Demos: I think as a profession, we are keenly aware of the current need to take appropriate precautions for ourselves and our patients. With many veterinary practices limiting appointments to only those that are considered essential health-care services, exposure to all pathogens that a cat would normally encounter in the clinic should, theoretically, be decreased. Tongue in cheek, given the stringent PPE [personal protective equipment] and cleaning protocols that are in place additionally, this may actually be a safer time than normal for your cat to be seen.

Marrinan: Yes. At our hospital you would be met outdoors and not have to leave your car. You would not come close to any people.

Now that there is a test for pets, should I get my cat tested?

Kennedy: Not as part of routine diagnostics

Wolf: Agree with Melissa.

Demos: While I don't think that we should presently be "blanket testing" cats, I do think that coronavirus should now be a differential that veterinarians consider for cats with appropriate, recent-onset clinical signs. I am always a proponent of having more information, rather than not enough. The real trick is understanding how PCR [a diagnostic test that involves a technique called polymerase chain reaction] works, and not automatically equating a positive test to fulfillment of Koch's postulates [the criteria needed to establish a causative relationship between an organism and a disease]. My job, as a veterinarian, is to gather the data, and then to make an appropriate assessment of that data to enable a diagnosis.
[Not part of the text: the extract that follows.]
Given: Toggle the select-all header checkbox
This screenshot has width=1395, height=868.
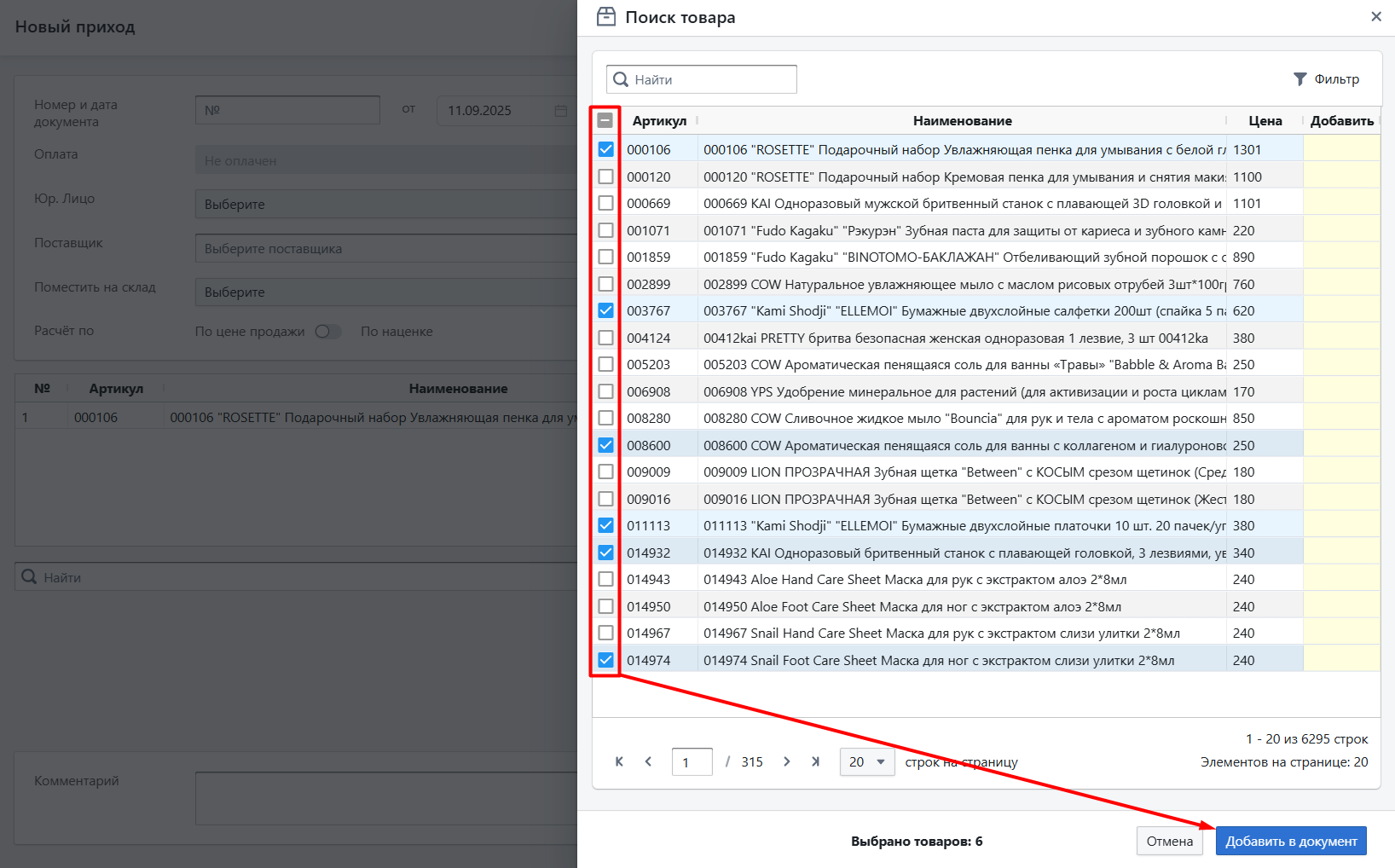Looking at the screenshot, I should click(x=605, y=120).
Is there anything else you can think of that cat owners and their veterinarians should know or pay attention to with regard to COVID-19?

Photo courtesy of Dr. Neil Marrinan
A companion animal practitioner and clinic owner, Dr. Neil Marrinan wrangles adoptable kittens from his local animal control.

Demos: There is so much we currently don’t know about our household felines and their interplay with COVID-19. To expand on that sentiment, in general, there is a paucity of data in regard to COVID-19. Obviously, new studies and data will continue to be generated very quickly, given the current pandemic environment, and as a veterinarian, I will continue to watch the findings with great interest. Truly, these are unprecedented times for all members of health-care teams — human and veterinary.

I am hopeful that COVID-19, since the virus is a coronavirus, might offer a neat synergism with further research into feline infectious peritonitis [FIP, which is caused by a coronavirus]. Conversely, it would be wonderful to see some of the work that has been done by veterinarians researching FIP treatments, translate into workable treatments for COVID-19 in human medicine. The emphasis of One Health here should be paramount. What is good for feline medicine and veterinary medicine can be equally good for humankind. I would love to see something positive arise from this crisis in that regard.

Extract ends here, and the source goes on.